Sabe senhor doutor juiz, eu vivi em África, muitos anos, desde 1950. Andei por todos os caminhos possíveis, incluindo no tempo da guerra. Nunca fui ameaçado, era sempre muito bem recebido pelas povoações locais. Enfrentei perigos de outra ordem, inclusive nos meus quase vinte anos no Brasil onde são assassinadas mais de cinquenta mil pessoas por ano. Tive por duas vezes revolveres apontados para a minha barriga. Nem um só disparou e um dos assaltantes acabou preso. O outro fugiu. Sempre pensei que, quem sabe, um dia, eu teria que me defender, e fui-me sempre mentalizando para saber como reagir se isso acontecesse. Aconteceu agora. E vou-lhe dizer mais. Só não acabei com a vida desses dois vermes porque respeito muito a vida de quem quer que seja. Até dos meus inimigos. Mas ficar quietinho e deixar que roubem e maltratem a família, ainda hoje eu não consinto. Ver dois delinquentes me ameaçarem e à minha família que estava ainda a dormir... Essa não. Só não entendo, excelência, porque sou eu o acusado, e ficarei muito grato se vossa excelência me explicar.
- Interessante a sua explicação, mas o senhor agrediu duas pessoas, e como as retirou do local do crime, não permitiu que os agentes da autoridade pudessem certificar-se do que se tinha passado.
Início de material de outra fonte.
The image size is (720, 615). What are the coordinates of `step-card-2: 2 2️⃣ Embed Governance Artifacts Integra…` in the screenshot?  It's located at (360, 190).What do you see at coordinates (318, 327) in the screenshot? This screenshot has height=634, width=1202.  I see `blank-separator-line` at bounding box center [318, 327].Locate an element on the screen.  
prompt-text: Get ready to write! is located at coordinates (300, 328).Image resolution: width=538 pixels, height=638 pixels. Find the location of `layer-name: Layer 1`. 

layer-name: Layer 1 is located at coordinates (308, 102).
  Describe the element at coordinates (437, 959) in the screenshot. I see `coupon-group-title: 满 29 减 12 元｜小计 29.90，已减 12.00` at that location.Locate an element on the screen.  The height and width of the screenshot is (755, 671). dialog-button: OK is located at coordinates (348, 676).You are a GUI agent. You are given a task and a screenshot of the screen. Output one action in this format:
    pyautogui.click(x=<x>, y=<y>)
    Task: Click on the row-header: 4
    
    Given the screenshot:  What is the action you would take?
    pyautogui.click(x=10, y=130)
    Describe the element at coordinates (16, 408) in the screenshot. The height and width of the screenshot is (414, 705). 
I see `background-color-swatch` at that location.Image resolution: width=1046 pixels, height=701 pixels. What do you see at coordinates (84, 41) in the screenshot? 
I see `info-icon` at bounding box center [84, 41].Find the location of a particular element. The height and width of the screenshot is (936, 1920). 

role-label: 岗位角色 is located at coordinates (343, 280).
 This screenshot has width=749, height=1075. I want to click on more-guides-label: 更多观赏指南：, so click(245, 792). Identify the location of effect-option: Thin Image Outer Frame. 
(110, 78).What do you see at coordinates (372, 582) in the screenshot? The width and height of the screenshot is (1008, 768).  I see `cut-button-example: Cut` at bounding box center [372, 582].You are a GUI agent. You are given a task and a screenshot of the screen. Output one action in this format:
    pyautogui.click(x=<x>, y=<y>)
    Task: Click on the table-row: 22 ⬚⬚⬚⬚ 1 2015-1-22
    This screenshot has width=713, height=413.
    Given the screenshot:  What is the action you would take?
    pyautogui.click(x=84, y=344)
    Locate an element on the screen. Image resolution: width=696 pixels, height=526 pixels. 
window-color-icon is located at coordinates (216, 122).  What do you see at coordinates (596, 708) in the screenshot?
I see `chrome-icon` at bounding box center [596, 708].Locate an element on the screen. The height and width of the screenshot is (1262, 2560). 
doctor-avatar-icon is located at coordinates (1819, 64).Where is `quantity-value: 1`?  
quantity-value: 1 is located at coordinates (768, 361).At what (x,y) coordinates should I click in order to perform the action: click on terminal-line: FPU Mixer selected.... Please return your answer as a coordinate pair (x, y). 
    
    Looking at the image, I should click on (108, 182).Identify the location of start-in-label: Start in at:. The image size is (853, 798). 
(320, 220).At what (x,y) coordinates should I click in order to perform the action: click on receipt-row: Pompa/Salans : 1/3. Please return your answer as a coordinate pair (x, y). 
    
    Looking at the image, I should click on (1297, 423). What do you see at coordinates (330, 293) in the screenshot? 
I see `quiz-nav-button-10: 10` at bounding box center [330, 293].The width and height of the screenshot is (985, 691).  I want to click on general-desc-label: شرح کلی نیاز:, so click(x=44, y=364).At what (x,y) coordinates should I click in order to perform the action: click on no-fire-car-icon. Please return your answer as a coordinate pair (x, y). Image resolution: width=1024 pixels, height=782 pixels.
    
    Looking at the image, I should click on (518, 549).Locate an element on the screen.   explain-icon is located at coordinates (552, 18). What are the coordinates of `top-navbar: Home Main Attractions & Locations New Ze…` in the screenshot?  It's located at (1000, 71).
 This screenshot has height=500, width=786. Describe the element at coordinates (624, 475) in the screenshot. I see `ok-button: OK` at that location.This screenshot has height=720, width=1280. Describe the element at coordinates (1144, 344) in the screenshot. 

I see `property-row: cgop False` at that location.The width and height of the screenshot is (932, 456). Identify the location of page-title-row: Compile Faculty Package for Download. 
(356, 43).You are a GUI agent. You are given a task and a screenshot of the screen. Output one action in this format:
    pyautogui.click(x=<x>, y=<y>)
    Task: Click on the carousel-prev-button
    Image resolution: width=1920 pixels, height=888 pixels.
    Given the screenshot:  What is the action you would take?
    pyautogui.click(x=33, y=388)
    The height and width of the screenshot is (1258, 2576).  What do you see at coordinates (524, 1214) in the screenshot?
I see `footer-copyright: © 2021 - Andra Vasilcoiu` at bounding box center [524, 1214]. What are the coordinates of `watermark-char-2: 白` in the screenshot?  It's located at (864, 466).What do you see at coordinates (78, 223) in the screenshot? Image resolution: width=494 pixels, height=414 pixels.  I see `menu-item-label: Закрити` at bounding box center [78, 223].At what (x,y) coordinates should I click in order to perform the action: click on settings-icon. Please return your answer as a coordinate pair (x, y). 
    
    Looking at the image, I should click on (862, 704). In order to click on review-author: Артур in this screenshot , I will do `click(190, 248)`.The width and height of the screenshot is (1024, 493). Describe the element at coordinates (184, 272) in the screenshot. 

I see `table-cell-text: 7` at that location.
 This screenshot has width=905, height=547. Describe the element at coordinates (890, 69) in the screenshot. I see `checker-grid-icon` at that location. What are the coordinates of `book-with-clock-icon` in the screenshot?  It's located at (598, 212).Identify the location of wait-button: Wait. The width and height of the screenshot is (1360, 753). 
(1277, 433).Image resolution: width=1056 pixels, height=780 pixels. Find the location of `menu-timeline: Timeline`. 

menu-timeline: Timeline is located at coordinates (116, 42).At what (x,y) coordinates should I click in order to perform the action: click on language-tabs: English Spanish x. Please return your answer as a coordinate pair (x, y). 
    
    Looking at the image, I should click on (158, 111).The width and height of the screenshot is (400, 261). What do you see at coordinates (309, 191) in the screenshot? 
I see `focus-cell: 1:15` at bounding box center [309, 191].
- Mentira, doutor juiz. Eu defendi a minha vida e a dos meus, e pelo que agora se está a passar eu deveria ter dado mais umas mocadas na cabeça dos dois imprestáveis até que eles entregassem a alma do demo! Só me faltava que fossem eles agora as vítimas. Pode vossa excelência me condenar. Mas creia, deveria ser o maior absurdo jurídico deste país.
Porque os agentes da GNR não foram a minha casa conferir? Veriam o sangue no chão, pelo menos. E eu tirei os bandidos de casa porque não queria que a mulher e a pequenita se levantassem e vissem aquele horrendo espetáculo. E os senhores agentes limitaram-se a algemar os bandidos e foram embora. Ainda lhes disse que fossem lá a casa conferir. Havia sangue no chão. Mas não foram.
O juiz engoliu em seco. Chamou o promotor e um dos guardas da GNR, segredaram entre eles. Ninguém sabia o que dizer ao “réu”. Se estava certo ou errado. Por fim sentenciou:
- Levante-se o réu.
Raimundo ficou sentado.
O juiz repetiu, não viu reação e mandou que o oficial de diligências avisasse o réu, que lhe responde:
- Isto é brincadeira? Eu é que sou o réu?
- É melhor o senhor se levantar quando não pode ser considerado um desrespeito ao tribunal.
- Pois eu não me levanto. Não sou réu. Sou a vítima. Podem até me mandar para a prisão.
O juiz percebeu que tinha perdido a partida, e, voz cordial, pediu então:
- O senhor quer fazer o favor de se levantar?
- Pedindo, assim, com todo o prazer.
Levantou-se
­- Parece que efetivamente há aqui um erro, quando a GNR apresenta queixa pelas lesões sofridas pelos dois meliantes. Assim sendo considero o “réu” não só inocente, como injustamente chamado a este tribunal como réu. Encerrada a sessão.
O tribunal inteiro bateu palmas.
Raimundo não sabe se as palmas foram para ele ou para o juiz.
O tangapema, depois de bem lavado, voltou a ser colocado em local estratégico.